Beyond Massive Text Embedding Benchmarks (MTEB): A Topology-Aware Embedder Bake-Off Across Two Corpora
I ran 14 open-weights text encoders (15 evaluation rows; EmbeddingGemma was run twice, once with the same config as the other models and once with its prescribed task prefix). Here I use multi-layer evaluation crtieria. Specifically, cosine geometry plus a 25-seed UMAP bootstrap into KeplerMapper, applied to a biomedical corpus (SciCUEval) and a general-knowledge corpus (MMLU non-STEM). The cosine ranking rewards aggressive contrastive training. The topology layer reorders everything. The contrastive-biomedical encoder MedCPT wins continuous-anchor faithfulness outright. PubMed-pretrained MLMs (masked language models) that 'collapse' in cosine space recover clean topological structure. Architecture barely moves the needle; training regime does.

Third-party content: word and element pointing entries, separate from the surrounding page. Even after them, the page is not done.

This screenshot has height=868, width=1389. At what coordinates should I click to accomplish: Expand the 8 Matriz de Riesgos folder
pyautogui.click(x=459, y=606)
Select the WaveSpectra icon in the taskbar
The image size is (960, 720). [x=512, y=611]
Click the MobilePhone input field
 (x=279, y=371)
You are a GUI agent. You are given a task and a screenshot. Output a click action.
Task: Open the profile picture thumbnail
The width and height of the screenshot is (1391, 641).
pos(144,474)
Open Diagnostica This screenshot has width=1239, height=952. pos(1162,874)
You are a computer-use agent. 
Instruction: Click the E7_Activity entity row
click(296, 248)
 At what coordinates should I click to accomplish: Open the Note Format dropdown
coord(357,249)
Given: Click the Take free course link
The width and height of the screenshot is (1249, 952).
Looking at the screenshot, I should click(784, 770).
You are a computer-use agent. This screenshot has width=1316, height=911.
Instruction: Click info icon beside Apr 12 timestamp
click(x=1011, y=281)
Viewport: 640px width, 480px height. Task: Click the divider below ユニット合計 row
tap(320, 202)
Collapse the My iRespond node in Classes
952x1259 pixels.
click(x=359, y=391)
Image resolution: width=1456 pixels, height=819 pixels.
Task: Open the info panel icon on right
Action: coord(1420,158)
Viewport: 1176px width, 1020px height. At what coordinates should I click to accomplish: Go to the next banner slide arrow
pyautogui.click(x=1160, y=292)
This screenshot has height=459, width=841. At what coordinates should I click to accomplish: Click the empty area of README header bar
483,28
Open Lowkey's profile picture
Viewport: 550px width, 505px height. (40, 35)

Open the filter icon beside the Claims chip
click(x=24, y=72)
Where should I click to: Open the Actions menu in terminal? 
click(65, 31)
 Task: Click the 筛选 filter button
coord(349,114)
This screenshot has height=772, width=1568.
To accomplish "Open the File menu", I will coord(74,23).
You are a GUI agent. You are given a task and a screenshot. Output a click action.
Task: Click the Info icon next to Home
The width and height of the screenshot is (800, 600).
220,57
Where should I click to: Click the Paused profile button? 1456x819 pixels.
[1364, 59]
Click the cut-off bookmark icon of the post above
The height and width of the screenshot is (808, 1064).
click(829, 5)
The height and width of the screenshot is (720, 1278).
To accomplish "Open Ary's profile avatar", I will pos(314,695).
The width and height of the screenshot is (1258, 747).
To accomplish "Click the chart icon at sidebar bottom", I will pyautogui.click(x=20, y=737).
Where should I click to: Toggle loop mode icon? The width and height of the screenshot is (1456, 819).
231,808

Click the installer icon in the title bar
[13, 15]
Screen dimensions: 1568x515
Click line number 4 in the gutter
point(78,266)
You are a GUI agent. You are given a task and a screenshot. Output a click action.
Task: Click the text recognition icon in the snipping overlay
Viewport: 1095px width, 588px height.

Cosine leaderboards rank by training objective, not corpus fit. Adding a Mapper-TDA stability layer and linguistic anchors changes which embedder wins. A fourteen-encoder roster spanning both training-regime axes (contrastive vs MLM, general vs biomedical). Results indicate the topology ranking is structured by training-regime + pooling-convention compatibility, not cosine benchmark performance.